━━━━━ SUPPLIED MATERIAL ━━━━━

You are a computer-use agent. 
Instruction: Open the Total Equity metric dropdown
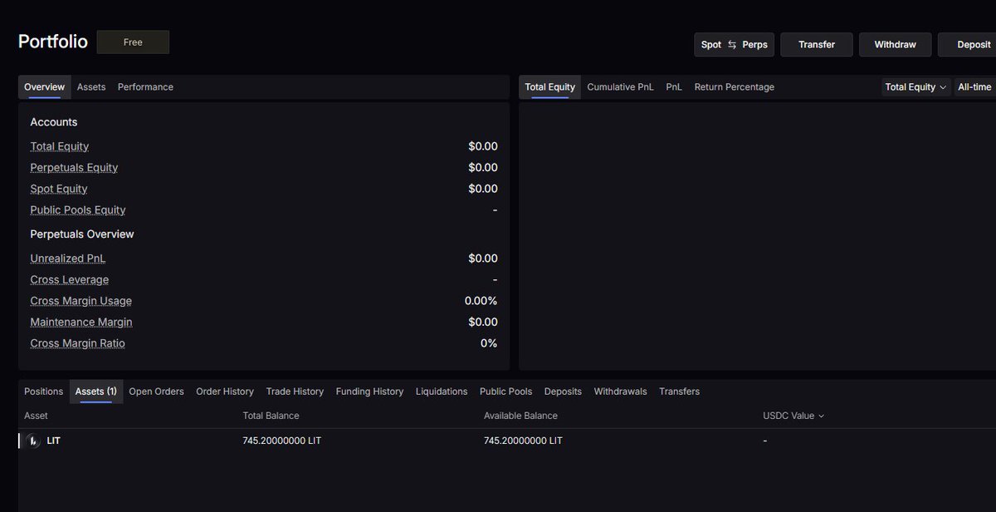(x=915, y=86)
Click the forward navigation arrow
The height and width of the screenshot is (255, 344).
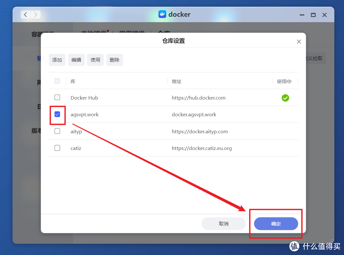pyautogui.click(x=35, y=14)
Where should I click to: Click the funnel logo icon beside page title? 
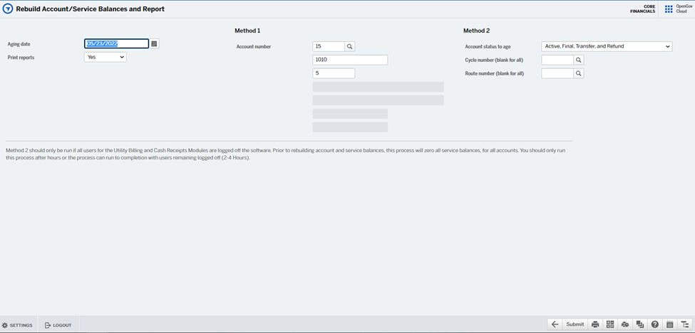pos(8,9)
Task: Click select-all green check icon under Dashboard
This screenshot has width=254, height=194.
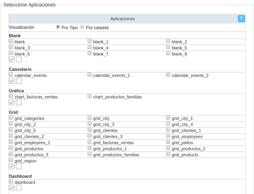Action: (12, 188)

━━━━━

WHAT THE TASK REQUIRES: Write out each entry above once more, exactly as written, and drop the pictures.

RESPONSE BOX:
You are a computer-use agent. 
Instruction: Open the Total Equity metric dropdown
(x=915, y=86)
Click the forward navigation arrow
The height and width of the screenshot is (255, 344).
pyautogui.click(x=35, y=14)
Where should I click to: Click the funnel logo icon beside page title? 
pos(8,9)
Task: Click select-all green check icon under Dashboard
This screenshot has width=254, height=194.
Action: (12, 188)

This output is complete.